531. — DE L’ABBÉ DESFONTAINES[1].
À monsieur de Voltaire, à Cirey, près de Vassy en Champagne.
Novembre 1735.

Je sortais, monsieur, d’une bonne et grande maison où un grand nombre d’honnêtes gens, qui font cas de votre talent de versificateur, ne rendaient pas la même justice à votre probité et à votre cœur, ce qui m’avait obligé de soutenir thèse jusqu’à m’enrouer, lorsqu’en rentrant chez moi j’ai trouvé le Mercure de novembre 1735, où j’ai lu votre belle scène de Shakespeare et ensuite ces paroles judicieuses : « Il est étonnant que les auteurs des Observations aient voulu juger la Henriade.
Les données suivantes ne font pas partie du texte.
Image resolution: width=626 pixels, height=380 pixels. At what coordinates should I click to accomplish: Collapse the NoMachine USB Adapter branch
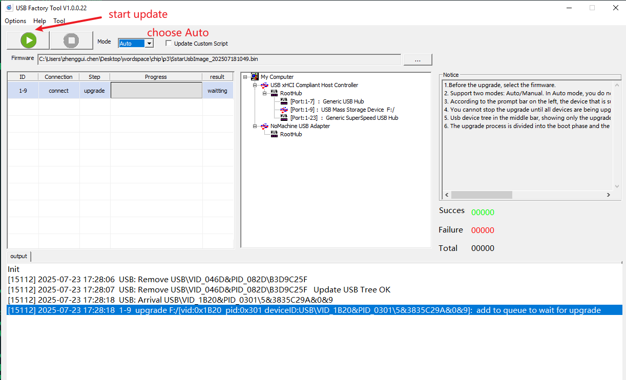pos(255,126)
Leurs critiques sont faites avec bien peu de goût ; » et enfin l’apologie du tutoiement de vos personnages et de la Mort de César.

Comment, monsieur, vous imprimez des choses aussi peu honnêtes, après ce que j’ai fait en dernier lieu pour vous dire que cet air de mépris, cet air décisif, ne vous convient nullement ? Vous m’avez écrit en particulier beaucoup de sottises. Je vous les pardonne ; mais il n’en sera pas de même lorsque vous me les direz en public. Il est étonnant, etc. Eh ! pourquoi, monsieur, faites-vous des ouvrages ? Est-ce pour avoir le suffrage des

  1. Revue rétrospective, 1834. Détentions de Voltaire.